When I used to attend weight watchers meetings, my leader would always get upset with us if we'd report a loss for the week to the group but then start to back peddle and say stuff like "It was probably just water weight, though," or "It's probably because I quit lifting weights," or "I wore a different outfit at weigh-in last week." She'd get so upset and tell us not to downplay our victories. And I always loved that because you know what? She was right. We work SO hard to lose fucking two-tenths of a pound and then we say "But it's probably just water weight." Shut up. Who cares. Take the damn loss.

I'm trying to convince myself of that too, can you tell? ;)

I actually haven't been lifting quite as much as I was a couple weeks ago, but I actually don't think that's it. Lifting never caused much of a fluctuation in my weight and I've still been doing pilates and some light lifting occassionally which is not terribly different from before. I have been running more and I think that that might have just caught up with me after a few weeks of putting in the time and not necessarily seeing the results I'd expected to see right away. I also had a couple good gym workouts this past week which I think are a bit more productive than running outside for me right now. The heat slows me down, I think.

I ate relatively the same amount of calories this week - maybe. It's very possible that I was more accurate this week in terms of counting exactly what I ate and adding an extra point for butter or milk on a sandwich or in a coffee when necessary. I really wanted to be exact this week, so perhaps that helped. I did feel like I was more restrained with food this week and was surprised when I discovered I'd eaten the same amount of points as last week. I did eat more fruits and vegs than I've been. So who knows. Who really knows. But I'll fucking take that loss as my very own. I'm very proud of it. I was shocked when I saw it coming earlier in the week (scale-hopped) and it's made me work that much harder for the last few days.

This is certainly not about a number on the scale; I've said that 100 times and I'll say it 100 more. I'm not at a place right now where getting on the scale and seeing a high number makes me want to eat a pint of ice cream - or where seeing a low number makes think I can eat a pint of ice cream. (I never really was a pint-of-ice-cream girl anyway; it would be more like Wendy's extra value meal. Mmmmmmmmmmm.) I only want to look and feel good in my clothes and not have to worry about eating some pizza with friends or going out for mexican or enjoying myself at a summer barbeque because I put in the effort day to day so that I can afford to enjoy that stuff when it crops up. So even though I don't intend to measure my success only with what the scale says, the number on the scale is a nice indicator, for me, of whether or not that progress is being made overtime. And I really don'd mind the wait.

I will be very glad when I get back down to the lowest I ever was, which is about 10 pounds from now. And then, if I'm being honest, I'd like to lose 10 more. Just for the fun of it. See how it feels, etc. We'll see if it happens. It might take another 2 years - holy christ - but what the hell else am I doing with my time.

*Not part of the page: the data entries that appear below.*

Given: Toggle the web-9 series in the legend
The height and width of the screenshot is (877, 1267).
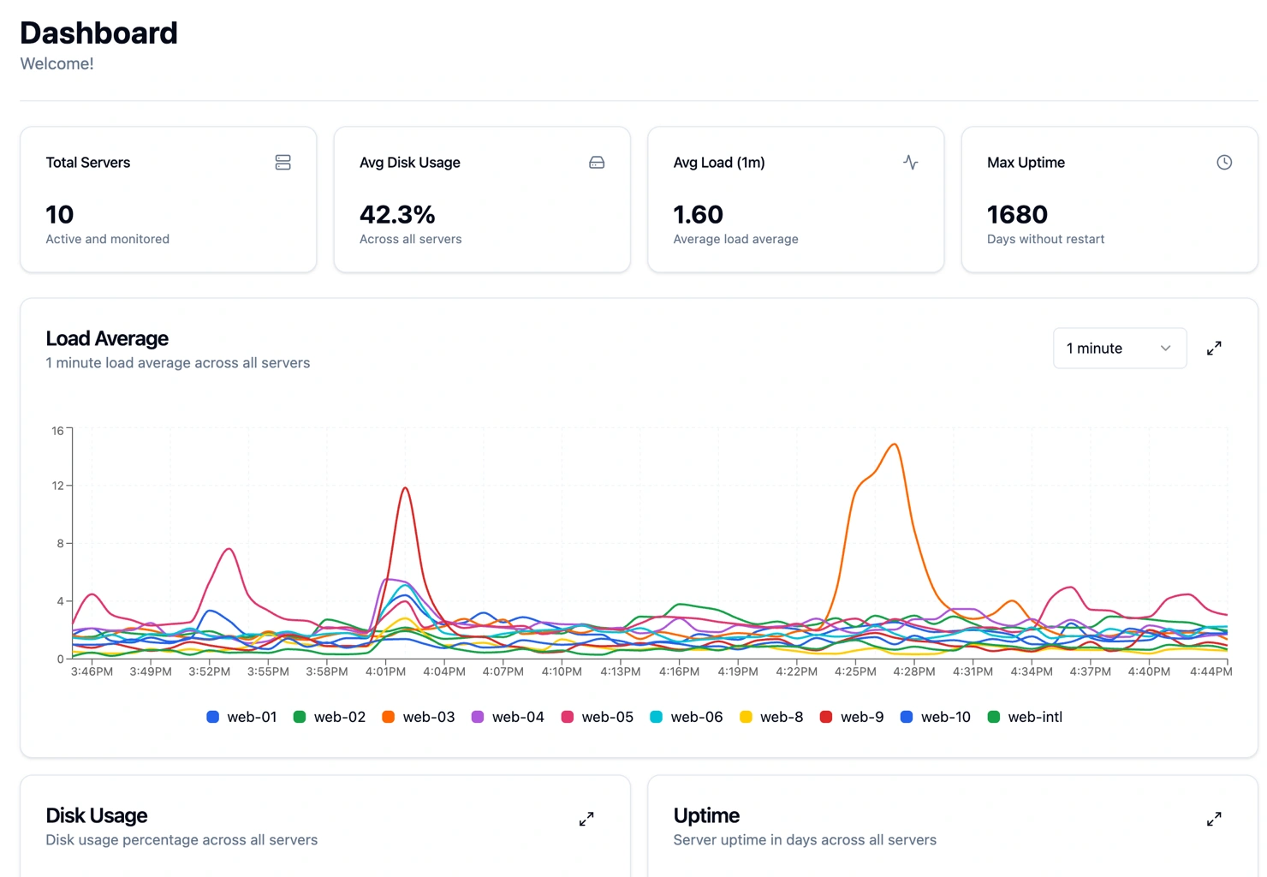Looking at the screenshot, I should 825,717.
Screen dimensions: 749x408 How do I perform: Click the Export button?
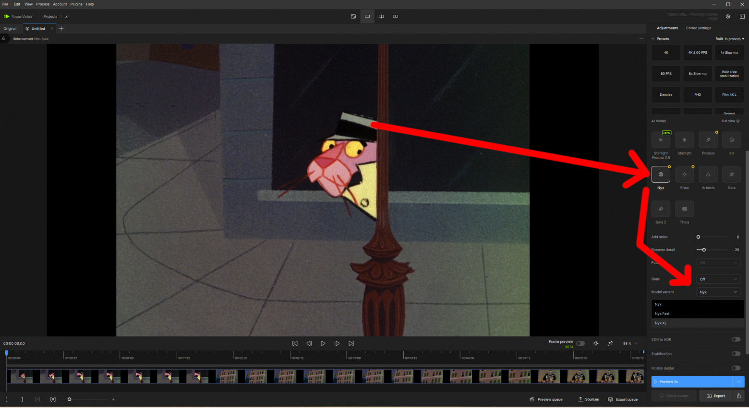pos(715,396)

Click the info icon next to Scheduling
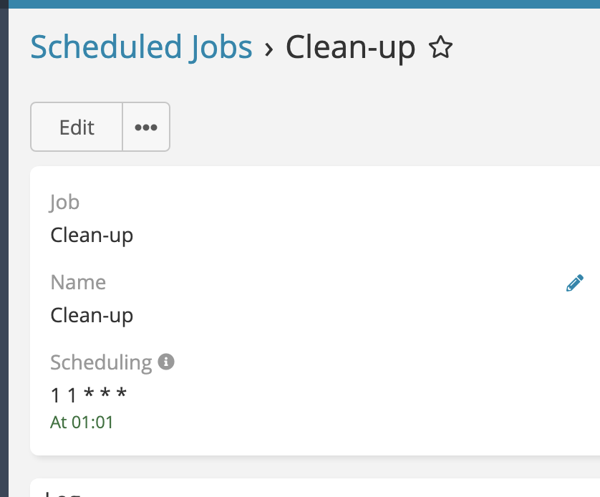tap(166, 362)
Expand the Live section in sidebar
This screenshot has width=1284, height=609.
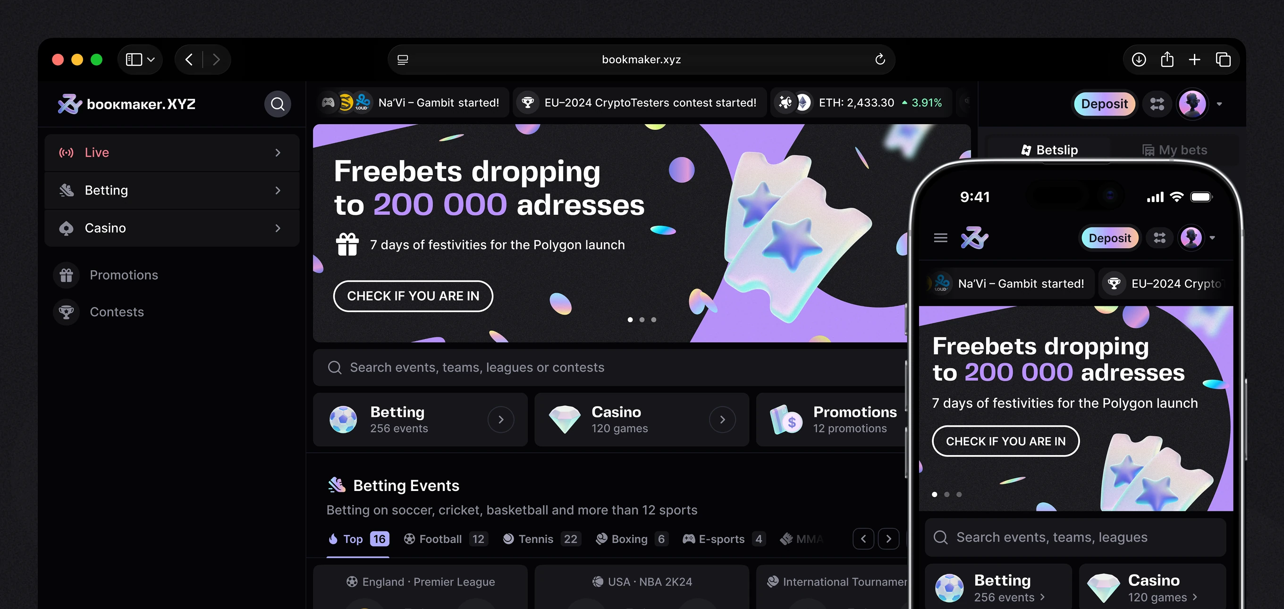click(172, 152)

And we've all thought/said it before, but honestly, nothing is going to change when I finally get to a certain weight. I will still eat like this and workout like this always. Because it's what I do. It's what I've done for the last 6 years. After I lost that 113 pounds in those first two years, I kept doing it. I gained about 20 of those pounds back, still doing the same stuff, although a bit half-assedly. So can't do it half-assedly anymo'. Cuz you gain that shit back.

I don't really mind continuing to do it though. It's a fun game most of the time.

Being on e-tools on WW online for these 7 months has made all the difference in the world. Something about spending the money - might as well use the damn thing.

This week's goals: eat less, workout 4-5 times, only have egg sandwiches on 2 days*.

*Egg sandwiches are my all-time favorite breakfast food. And if I'm not careful...you get the idea.